• **INSTRUCTIONS TO FOLLOW**:
Please reproduce the full set of data below exactly.

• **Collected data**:
★ ★ ★ ★ ★
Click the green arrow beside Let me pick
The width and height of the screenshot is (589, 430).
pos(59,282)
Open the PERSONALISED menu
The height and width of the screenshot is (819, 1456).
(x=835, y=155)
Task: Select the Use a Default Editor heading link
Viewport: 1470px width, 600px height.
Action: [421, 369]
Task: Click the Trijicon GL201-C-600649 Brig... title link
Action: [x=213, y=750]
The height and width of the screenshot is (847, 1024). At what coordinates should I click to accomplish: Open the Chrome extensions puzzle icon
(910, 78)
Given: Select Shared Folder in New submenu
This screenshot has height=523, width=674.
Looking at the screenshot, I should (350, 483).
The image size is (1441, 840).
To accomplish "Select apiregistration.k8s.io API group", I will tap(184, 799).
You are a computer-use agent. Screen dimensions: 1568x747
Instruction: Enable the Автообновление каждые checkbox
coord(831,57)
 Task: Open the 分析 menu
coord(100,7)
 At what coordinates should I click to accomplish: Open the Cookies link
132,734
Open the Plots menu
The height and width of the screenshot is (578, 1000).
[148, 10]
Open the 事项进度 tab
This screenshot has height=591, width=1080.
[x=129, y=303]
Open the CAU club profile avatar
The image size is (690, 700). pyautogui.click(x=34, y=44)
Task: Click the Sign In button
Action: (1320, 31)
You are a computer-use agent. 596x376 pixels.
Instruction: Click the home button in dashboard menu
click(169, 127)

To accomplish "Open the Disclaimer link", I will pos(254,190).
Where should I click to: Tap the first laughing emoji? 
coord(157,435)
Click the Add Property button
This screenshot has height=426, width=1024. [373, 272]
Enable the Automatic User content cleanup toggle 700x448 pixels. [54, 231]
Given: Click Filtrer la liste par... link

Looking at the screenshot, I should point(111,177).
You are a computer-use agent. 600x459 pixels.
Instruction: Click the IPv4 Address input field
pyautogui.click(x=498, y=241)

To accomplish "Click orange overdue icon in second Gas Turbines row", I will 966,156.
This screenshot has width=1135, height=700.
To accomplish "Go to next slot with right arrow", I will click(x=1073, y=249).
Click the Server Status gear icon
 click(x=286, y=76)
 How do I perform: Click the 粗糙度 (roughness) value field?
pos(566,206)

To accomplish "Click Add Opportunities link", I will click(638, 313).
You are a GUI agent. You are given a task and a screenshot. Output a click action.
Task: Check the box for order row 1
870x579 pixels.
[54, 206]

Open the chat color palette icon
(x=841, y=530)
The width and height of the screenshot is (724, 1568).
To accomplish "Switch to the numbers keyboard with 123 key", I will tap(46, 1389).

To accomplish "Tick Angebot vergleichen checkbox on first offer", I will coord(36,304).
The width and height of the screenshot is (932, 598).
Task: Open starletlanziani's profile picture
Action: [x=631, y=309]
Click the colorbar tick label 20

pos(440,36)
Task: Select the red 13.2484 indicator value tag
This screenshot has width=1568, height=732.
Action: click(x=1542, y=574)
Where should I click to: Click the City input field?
★ ★ ★ ★ ★
• **EXERCISE ANSWER**:
Click the green arrow beside Let me pick
The width and height of the screenshot is (589, 430).
pos(59,282)
Open the PERSONALISED menu
The height and width of the screenshot is (819, 1456).
(x=835, y=155)
Task: Select the Use a Default Editor heading link
Viewport: 1470px width, 600px height.
Action: [421, 369]
Task: Click the Trijicon GL201-C-600649 Brig... title link
Action: [x=213, y=750]
The height and width of the screenshot is (847, 1024). At what coordinates should I click to accomplish: Open the Chrome extensions puzzle icon
(910, 78)
Given: Select Shared Folder in New submenu
This screenshot has height=523, width=674.
Looking at the screenshot, I should (350, 483).
The image size is (1441, 840).
To accomplish "Select apiregistration.k8s.io API group", I will tap(184, 799).
You are a computer-use agent. Screen dimensions: 1568x747
Instruction: Enable the Автообновление каждые checkbox
coord(831,57)
 Task: Open the 分析 menu
coord(100,7)
 At what coordinates should I click to accomplish: Open the Cookies link
132,734
Open the Plots menu
The height and width of the screenshot is (578, 1000).
[148, 10]
Open the 事项进度 tab
This screenshot has height=591, width=1080.
[x=129, y=303]
Open the CAU club profile avatar
The image size is (690, 700). pyautogui.click(x=34, y=44)
Task: Click the Sign In button
Action: (1320, 31)
You are a computer-use agent. 596x376 pixels.
Instruction: Click the home button in dashboard menu
click(169, 127)

To accomplish "Open the Disclaimer link", I will pos(254,190).
Where should I click to: Tap the first laughing emoji? 
coord(157,435)
Click the Add Property button
This screenshot has height=426, width=1024. [373, 272]
Enable the Automatic User content cleanup toggle 700x448 pixels. [54, 231]
Given: Click Filtrer la liste par... link

Looking at the screenshot, I should point(111,177).
You are a computer-use agent. 600x459 pixels.
Instruction: Click the IPv4 Address input field
pyautogui.click(x=498, y=241)

To accomplish "Click orange overdue icon in second Gas Turbines row", I will 966,156.
This screenshot has width=1135, height=700.
To accomplish "Go to next slot with right arrow", I will click(x=1073, y=249).
Click the Server Status gear icon
 click(x=286, y=76)
 How do I perform: Click the 粗糙度 (roughness) value field?
pos(566,206)

To accomplish "Click Add Opportunities link", I will click(638, 313).
You are a GUI agent. You are given a task and a screenshot. Output a click action.
Task: Check the box for order row 1
870x579 pixels.
[54, 206]

Open the chat color palette icon
(x=841, y=530)
The width and height of the screenshot is (724, 1568).
To accomplish "Switch to the numbers keyboard with 123 key", I will tap(46, 1389).

To accomplish "Tick Angebot vergleichen checkbox on first offer", I will coord(36,304).
The width and height of the screenshot is (932, 598).
Task: Open starletlanziani's profile picture
Action: [x=631, y=309]
Click the colorbar tick label 20

pos(440,36)
Task: Select the red 13.2484 indicator value tag
This screenshot has width=1568, height=732.
Action: click(x=1542, y=574)
Where should I click to: Click the City input field?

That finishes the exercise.